One such factor to consider is foot biomechanics during activities such as running or bowling. This process typically involves four steps: landing on the heel, lateral longitudinal arch support, transverse arch support to assist in plantar flexion and energy flow, and medial arch support combined with the transverse arch to withdraw energy from the ground and return it to the body, much like a spring. Understanding these biomechanics and addressing any issues can be a crucial step towards improving speed and performance.

In most cases, when we wear spiked shoes and land on our heels, we typically follow up with the lateral longitudinal arch. However, during take-off, we tend to keep our foot inverted and may not accurately follow steps 3 and 4. This deviation from proper technique can result in reduced speed and power.

Aside from muscular tension, the structure of tarsal bones also allows for inversion. Therefore, my hypothesis suggests that the pressure exerted on the tarsal bones during heel strike may force our foot into a position that leaves insufficient time to execute steps 3 and 4. As a result, take-off cannot be postponed.

The function of Tibialis Anterior is dorsiflexion and inversion of the foot, and the function of Tibialis Posterior is inversion of the foot (as well as assisting in plantar flexion and supporting the medial arch of the foot).

From a movement science perspective, the result of the above is overworked Tibialis Anterior & Posterior because of inversion, which causes us to lose our grip on dorsiflexion, stabilization, and support of the medial arch.
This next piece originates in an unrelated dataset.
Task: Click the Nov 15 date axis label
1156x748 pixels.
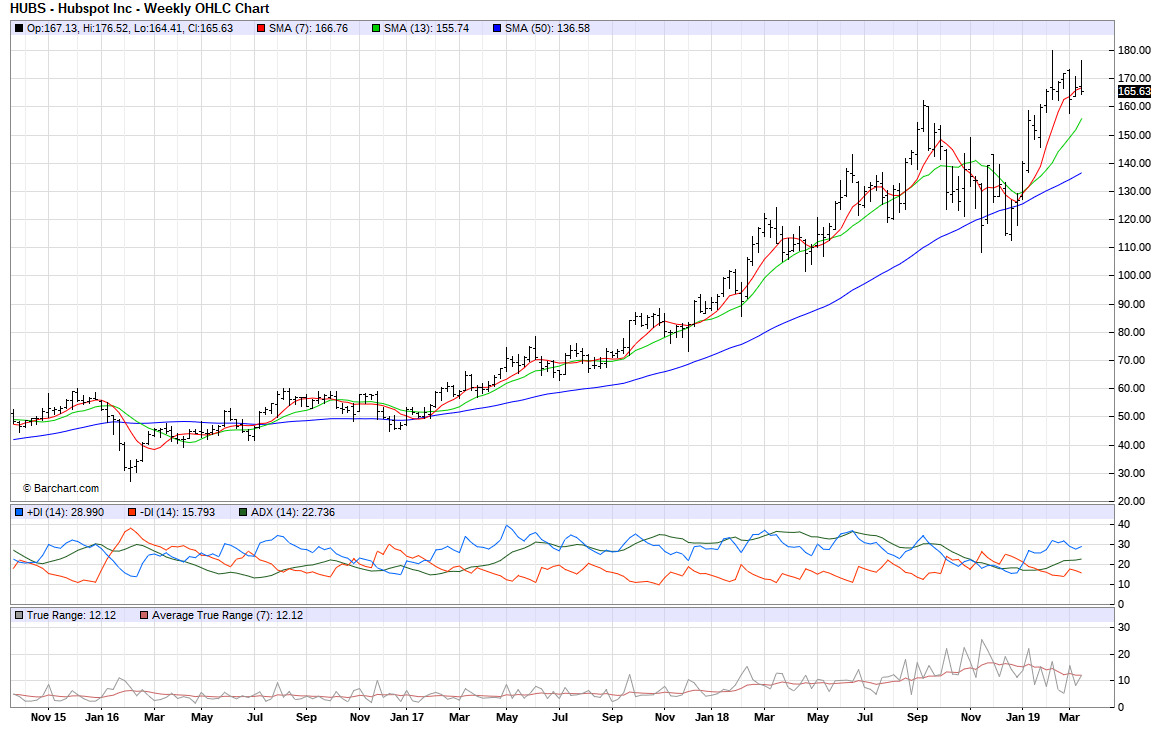Action: [x=49, y=717]
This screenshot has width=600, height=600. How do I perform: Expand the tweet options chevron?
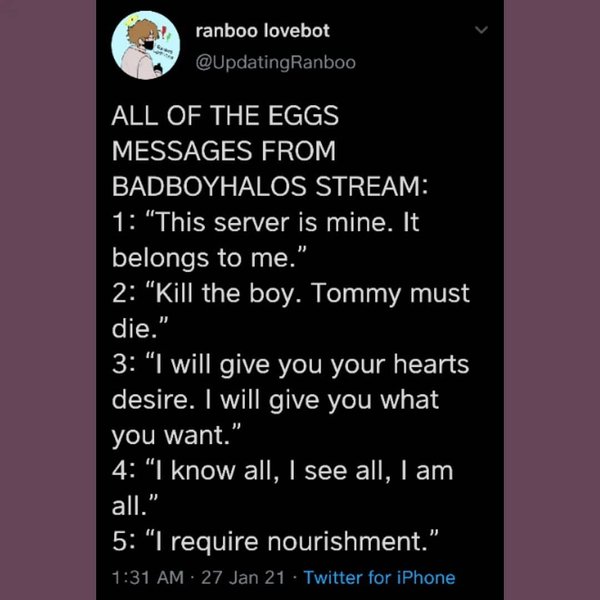pos(479,32)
The irony is that these muscles are overworked without being worked on their key functions – dorsi/plantar flexion & support. Too much inversion can also change the orientation (structure) of the foot, which can even reflect in the shape of shoes at times.

As an analogy, baseball pitchers can get an injury in their elbow due to pitching. It may not be because of weak shoulders or biceps but because the pronation of the arm negates the pull of the biceps and therefore puts a lot of work on the radialis muscle/s (agonist), assisted by ulnar & the rest of the forearm. Yes, the arm is flexing every time we swing or pitch, but which muscles are getting overworked? If forearm muscles are overworked, then that may put stress on elbow ligaments because of the massive amount of force coming from the shoulder down.

Therefore, we must work on the biomechanics of movement in training. It is not about correcting everything 100% in an action, but instead, it is about easing the tension in our musculoskeletal structure and saving ourselves from injuries and fatigue conditions to be efficient. As humans, we have enormous capacity to improve, and we should strive to improve.